# Instruksi Tertulis
Salin tanpa perubahan bagian artikel tentang korupsi di bawah, mulai dari "Lembaga ini tentu" dan berlanjut hingga "akan makin sulit.".

# Sumber

Genetis
(Budaya) Korupsi
IB Putera Manuaba ; Profesor pada Fakultas
Ilmu Budaya
Universitas Airlangga,
Surabaya
|
JAWA
POS, 14
Juni 2017
TAK tanggung-tanggung, ada enam tersangka tindak
korupsi yang tertangkap dalam operasi tangkap tangan (OTT) KPK di Surabaya
pada 6 Juni 2017. Satu ketua komisi DPRD, tiga staf PNS, dan dua kepala dinas
(Kadis). Kembalinya tertangkap lagi tersangka tindak korupsi itu menunjukkan
bahwa tindak korupsi masih marak terjadi di lembagalembaga negara kita.
Tindak korupsi ini tentu saja merupakan ironi di tengah digelorakannya
semangat reformasi mental oleh Presiden Joko Widodo (Jokowi). Kita tentu
perlu memikirkan apa solusi jitu untuk mengantisipasi dan mengatasinya. Untuk
itu, (mungkin) kita perlu menelusuri genetis korupsi itu sendiri.
Selama ini, penanganan tindak korupsi di
negara kita memang lebih banyak dilakukan pasca kejadian tindak korupsi.
Didirikannya lembaga KPK merupakan satu bentuk konkret keseriusan negara
untuk memberantas korupsi di negara kita pasca-tindak korupsi terjadi.
Lembaga ini tentu saja sangat dibutuhkan oleh negara sepanjang tindak korupsi
masih ada. Dengan hadirnya KPK –sejak berdirinya hingga sekarang– kita
saksikan banyak tindak korupsi yang sudah tertangani, tentu masih banyak juga
yang (mungkin) belum tertangani, serta diprediksi juga akan (mungkin) terus
tumbuh.
Tindakan korupsi yang berkait dengan mental
korup ini harus segera diatasi, jangan ada pembiaran ( pengampunan), agar
tidak terkristal menjadi budaya ( culture). Berger, sosiolog kontemporer,
menyebut jangan sampai mengalami pembiasaan ( habitualization). Jika
pembiasaan itu terus dilakukan berulangulang, akan menjadi pola dan
tertipifikasi menjadi budaya atau akan terlembagakan (terobjectivation). Jika
itu sampai terjadi, penanganannya tentu akan makin sulit.

# Entri yang Disediakan
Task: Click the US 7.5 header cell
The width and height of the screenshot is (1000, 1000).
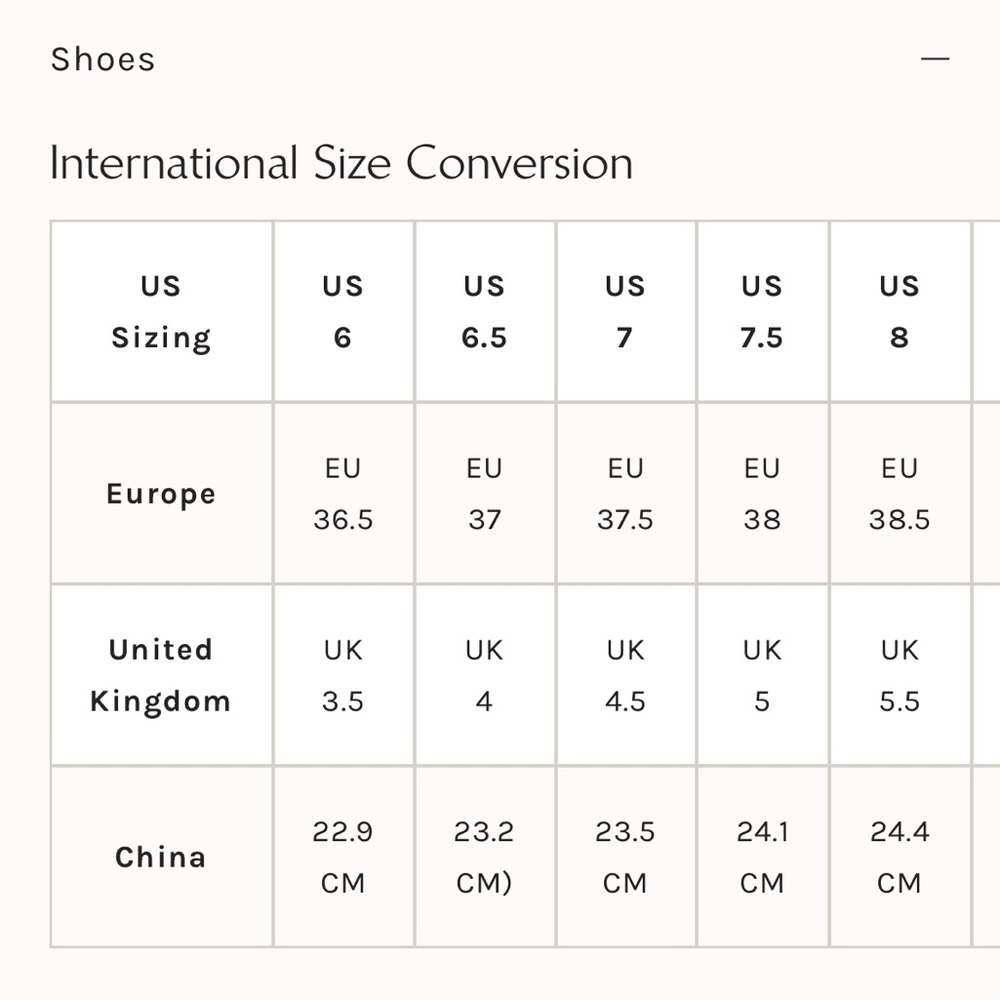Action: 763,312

==

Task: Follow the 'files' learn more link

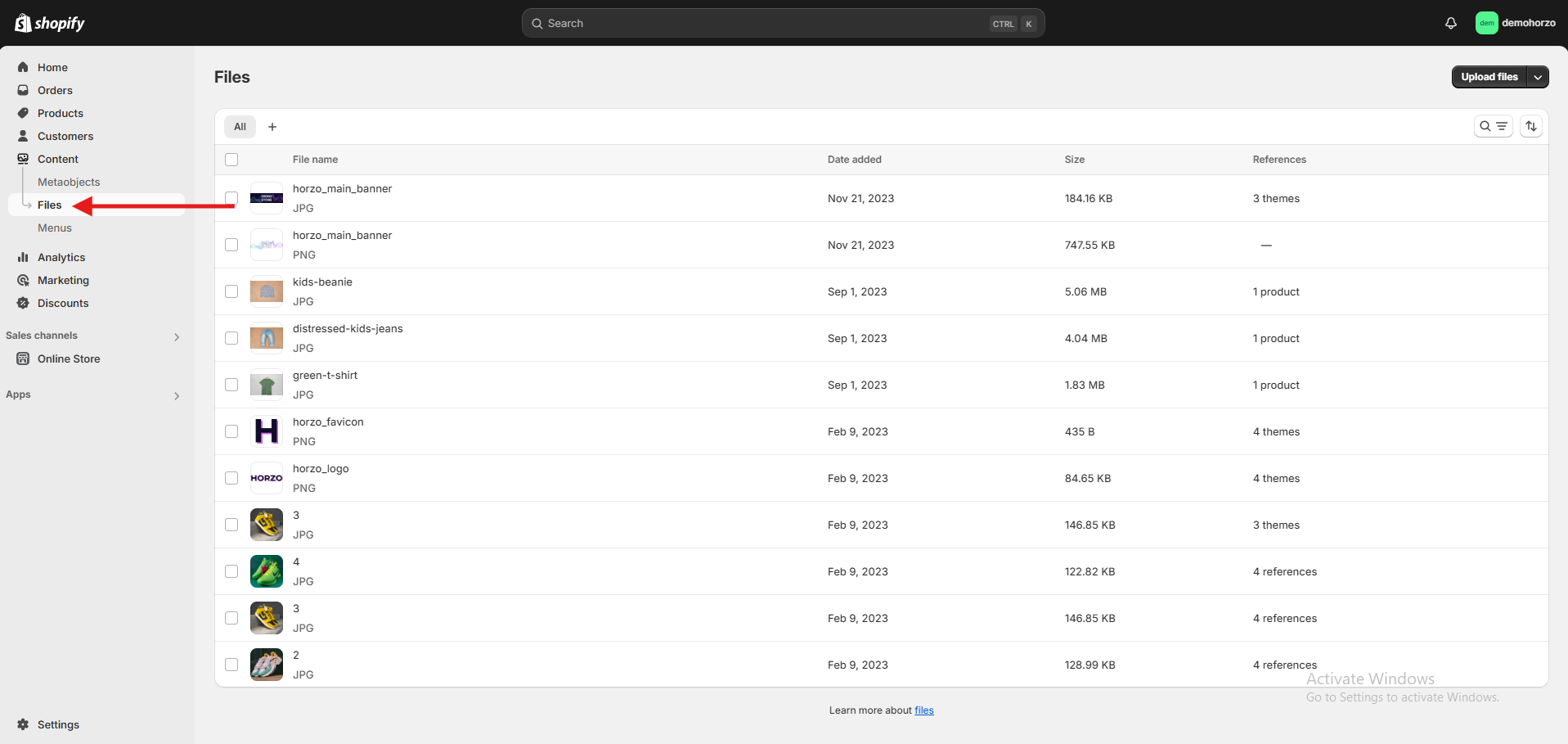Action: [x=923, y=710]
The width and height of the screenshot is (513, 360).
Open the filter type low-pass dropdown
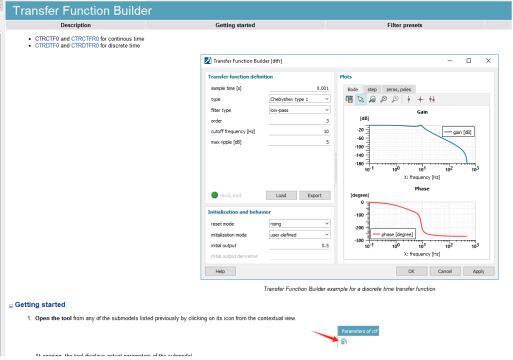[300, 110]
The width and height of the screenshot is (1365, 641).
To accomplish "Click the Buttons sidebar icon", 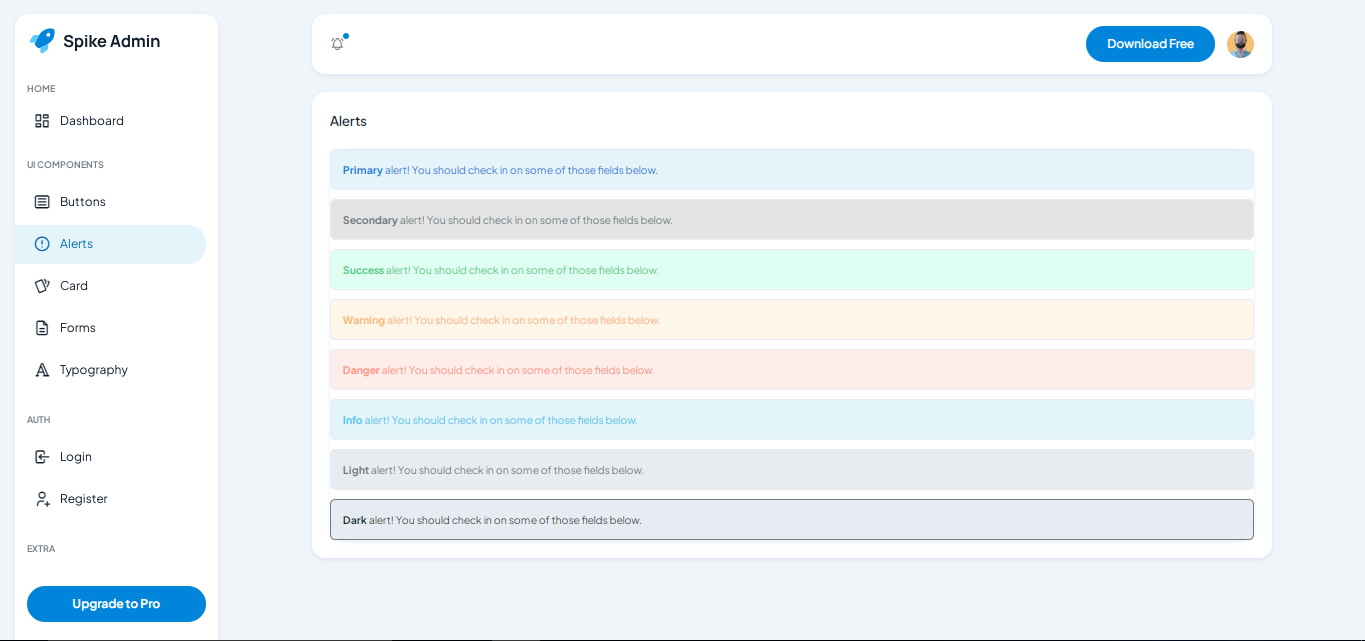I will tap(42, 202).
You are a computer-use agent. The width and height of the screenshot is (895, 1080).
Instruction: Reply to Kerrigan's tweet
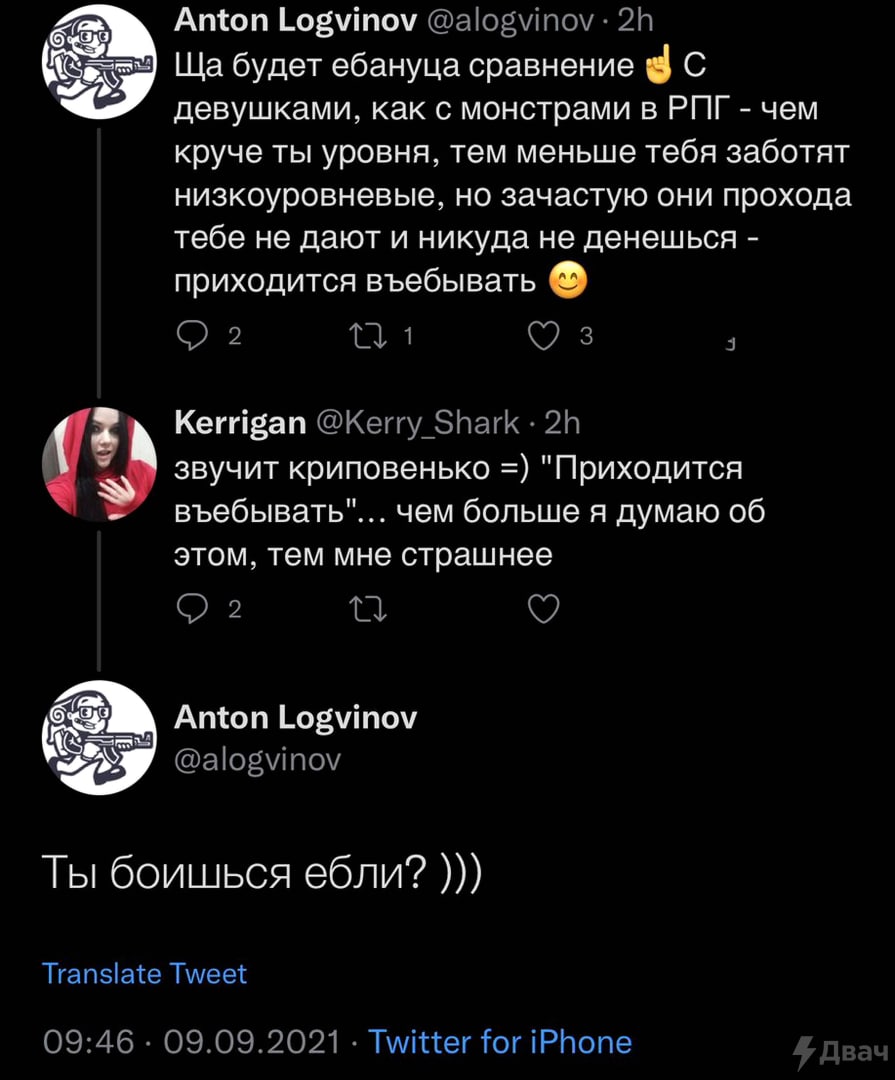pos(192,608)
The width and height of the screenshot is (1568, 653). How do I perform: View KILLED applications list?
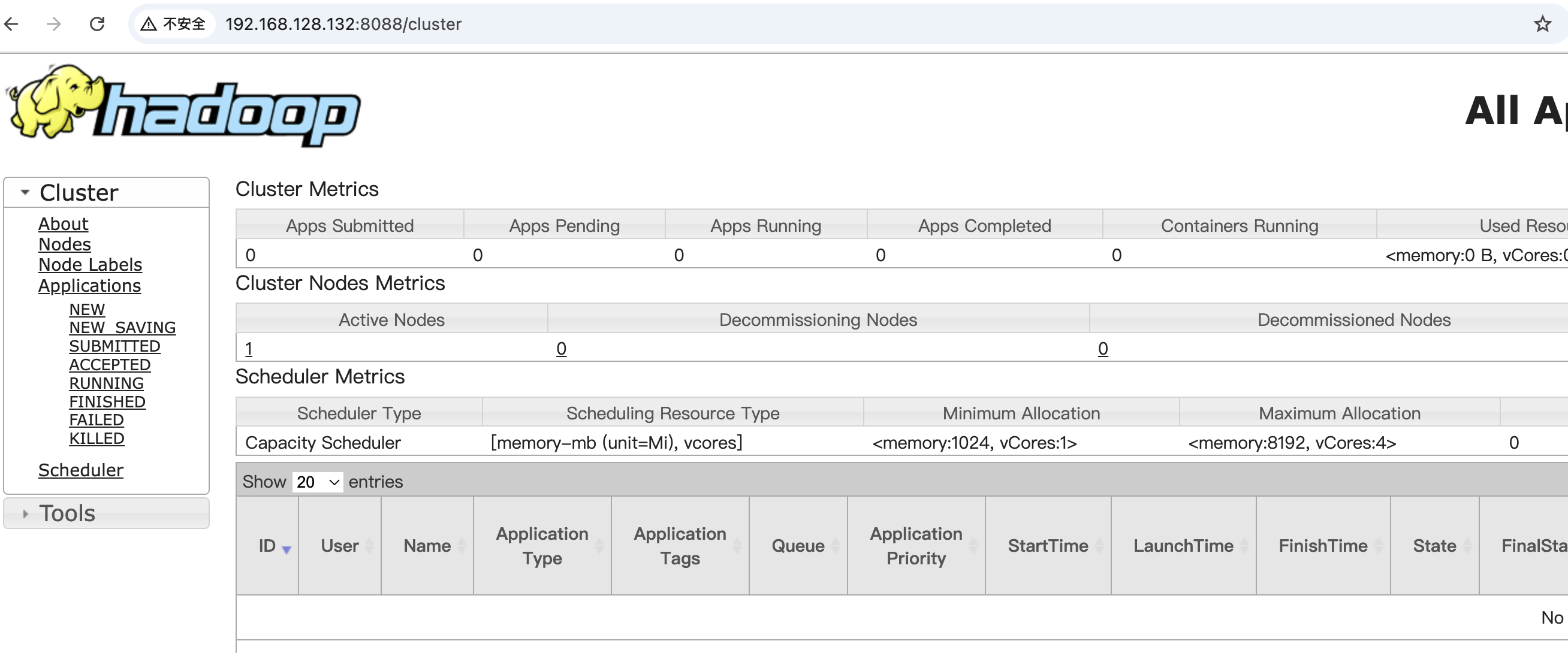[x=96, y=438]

# Jawaban Lengkap
Lembaga ini tentu saja sangat dibutuhkan oleh negara sepanjang tindak korupsi
masih ada. Dengan hadirnya KPK –sejak berdirinya hingga sekarang– kita
saksikan banyak tindak korupsi yang sudah tertangani, tentu masih banyak juga
yang (mungkin) belum tertangani, serta diprediksi juga akan (mungkin) terus
tumbuh.
Tindakan korupsi yang berkait dengan mental
korup ini harus segera diatasi, jangan ada pembiaran ( pengampunan), agar
tidak terkristal menjadi budaya ( culture). Berger, sosiolog kontemporer,
menyebut jangan sampai mengalami pembiasaan ( habitualization). Jika
pembiasaan itu terus dilakukan berulangulang, akan menjadi pola dan
tertipifikasi menjadi budaya atau akan terlembagakan (terobjectivation). Jika
itu sampai terjadi, penanganannya tentu akan makin sulit.